Brief Summary
COVID-19 is one of the most consequential pandemics in the last century, yet the biological mechanisms that confer disease risk are incompletely understood. Further, heterogeneity in disease outcomes is influenced by race, though the relative contributions of structural/social and genetic factors remain unclear.1,2 Very recent unpublished work has identified two genetic risk loci that confer greater risk for respiratory failure in COVID-19: the ABO locus and the 3p21.31 locus.3 To understand how these loci might confer risk and whether this differs by race, we utilized proteomic profiling and genetic information from three cohorts including black and white participants to identify proteins influenced by these loci. We observed that variants in the ABO locus are associated with levels of CD209/DC-SIGN, a known binding protein for SARS-CoV and other viruses,4 as well as multiple inflammatory and thrombotic proteins, while the 3p21.31 locus is associated with levels of CXCL16, a known inflammatory chemokine.5 Thus, integration of genetic information and proteomic profiling in biracial cohorts highlights putative mechanisms for genetic risk in COVID-19 disease.
Introduction
SARS-CoV-2 infection displays a wide array of clinical manifestations and degrees of severity. While there is evidence that comorbidities, particularly cardiovascular and metabolic disease, are risk factors for disease severity and outcomes,6 the underlying biologic mechanisms that cause some to develop life threatening disease while others remain asymptomatic are not well understood.

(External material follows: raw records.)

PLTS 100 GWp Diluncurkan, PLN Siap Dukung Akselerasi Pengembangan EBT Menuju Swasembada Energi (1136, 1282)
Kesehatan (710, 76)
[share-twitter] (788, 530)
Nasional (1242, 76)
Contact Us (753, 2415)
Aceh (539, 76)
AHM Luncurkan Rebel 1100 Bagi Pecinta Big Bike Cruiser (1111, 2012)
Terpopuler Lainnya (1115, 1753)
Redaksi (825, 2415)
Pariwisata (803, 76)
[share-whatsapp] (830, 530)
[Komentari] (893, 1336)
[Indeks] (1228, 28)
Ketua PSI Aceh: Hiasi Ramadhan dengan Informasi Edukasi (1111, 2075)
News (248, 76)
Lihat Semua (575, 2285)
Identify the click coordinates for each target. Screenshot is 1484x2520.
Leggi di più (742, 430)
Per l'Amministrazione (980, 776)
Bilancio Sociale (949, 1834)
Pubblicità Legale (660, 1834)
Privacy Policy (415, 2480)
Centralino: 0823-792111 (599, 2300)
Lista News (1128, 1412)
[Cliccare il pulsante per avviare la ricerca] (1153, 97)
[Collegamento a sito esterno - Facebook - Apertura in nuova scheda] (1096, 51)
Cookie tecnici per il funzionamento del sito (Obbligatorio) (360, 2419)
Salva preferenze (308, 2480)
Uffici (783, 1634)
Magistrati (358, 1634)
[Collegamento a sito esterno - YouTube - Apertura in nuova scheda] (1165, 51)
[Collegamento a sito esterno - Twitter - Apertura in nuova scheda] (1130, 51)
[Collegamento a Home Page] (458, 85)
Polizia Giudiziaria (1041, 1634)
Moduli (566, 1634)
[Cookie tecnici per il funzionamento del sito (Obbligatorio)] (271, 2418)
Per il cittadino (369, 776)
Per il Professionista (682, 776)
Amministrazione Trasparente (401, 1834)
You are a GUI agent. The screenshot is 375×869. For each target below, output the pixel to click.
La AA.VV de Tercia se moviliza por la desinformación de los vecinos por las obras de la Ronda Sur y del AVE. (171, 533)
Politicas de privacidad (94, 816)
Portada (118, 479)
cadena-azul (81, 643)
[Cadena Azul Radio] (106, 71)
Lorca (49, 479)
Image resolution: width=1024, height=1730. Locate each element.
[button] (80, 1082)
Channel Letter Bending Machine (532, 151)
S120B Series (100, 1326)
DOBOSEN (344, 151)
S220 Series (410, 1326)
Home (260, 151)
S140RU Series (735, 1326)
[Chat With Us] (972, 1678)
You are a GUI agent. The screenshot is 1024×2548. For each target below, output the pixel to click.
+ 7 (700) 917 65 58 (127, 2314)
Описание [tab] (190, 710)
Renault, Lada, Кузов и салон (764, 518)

The association recently observed between the ABO locus on chromosome 9 and susceptibility to respiratory failure in COVID-19 is consistent with earlier work showing an association between blood type and COVID-19 disease, though the mechanism(s) by which this locus might confer susceptibility to respiratory failure is unknown.7,8 The association with the 3p21.31 region observed in the same recent study was particularly novel, but also of unclear significance.3
Emerging proteomic technologies enable large-scale protein profiling in population-based studies. Leveraging available genetic data, investigators have identified the genetic architecture of the circulating proteome.9–11 Conversely, combing this information can identify proteomic signatures associated with specific loci or disease variants. Here we used measurements of 1,305 circulating proteins on the SOMAScan™ platform and genetic data from 4,859 participants in three large population-based studies: the Jackson Heart Study (JHS), a cohort of black participants, as well as meta-analyzed data from two white cohorts, the Framingham Heart Study (FHS) and the Malmö Diet and Cancer Study (MDCS). We tested for associations between genetic variants at the ABO and 3p21.31 loci and protein levels in the three cohorts to identify possible mediators of disease.
Results
Cohort Characteristics
Participants in the JHS with proteomics had an average age of 56 years and were 61% female. They had multiple comorbidities including hypertension (56% on treatment), diabetes mellitus (24%), and obesity (mean BMI 32). Baseline characteristics in FHS/MDCS have been reportedly previously.9 In brief, participants in FHS/MDCS were of similar age to JHS but with fewer females (49-53%), and lower prevalence of treated hypertension, obesity, and diabetes mellitus.
pQTLs in the ABO locus
Table 1 shows the 56 proteins that associate with variants within 1MB of the transcription start site (TSS) of the ABO gene in either JHS or FHS/MDCS or both at a p-value < 5×10−8. Such variants are termed protein quantitative trait loci (pQTLs). Twenty-three proteins had significant genetic associations in both black and white subjects, while 15 were specific to JHS and 18 were specific to the FHS/MDCS. As might be expected given the ABO region’s known association with thrombosis,12 proteins associated with variants in this locus across all cohorts included ADAMTS13, von Willebrand Factor (vWF), Tie-1, Angiopoetin-1 receptor, VEGFR-2 and VEGFR-3. Inflammatory mediators, including P-selectin and E-selectin, Immunoglobulin superfamily containing leucine-rich repeat protein 2, and FAM3D (which has known cytokine activity) were also observed. Strikingly, CD209 antigen/DC-SIGN, which is the known binding site for multiple viruses including SARS-CoV, and a theorized binding site for SARS-CoV-2,13 showed a strong association in both white and black cohorts. The specific variant most strongly associated with levels differed between JHS and FHS/MDCS. To demonstrate the specificity of the aptamer for DC-SIGN protein, we separately identified 47 variants within the gene encoding DC-SIGN protein (on chromosome 19) that associated with DC-SIGN protein levels in JHS at genome wide significance (p < 5×10−8). Supplementary Table 1 summarizes data that similarly support aptamer specificity for all proteins described herein, using the presence of such variants at or near the gene coding for the target protein that also associate with measured protein levels (termed cis-pQTLs), mass spectrometry data, or immunoassay data.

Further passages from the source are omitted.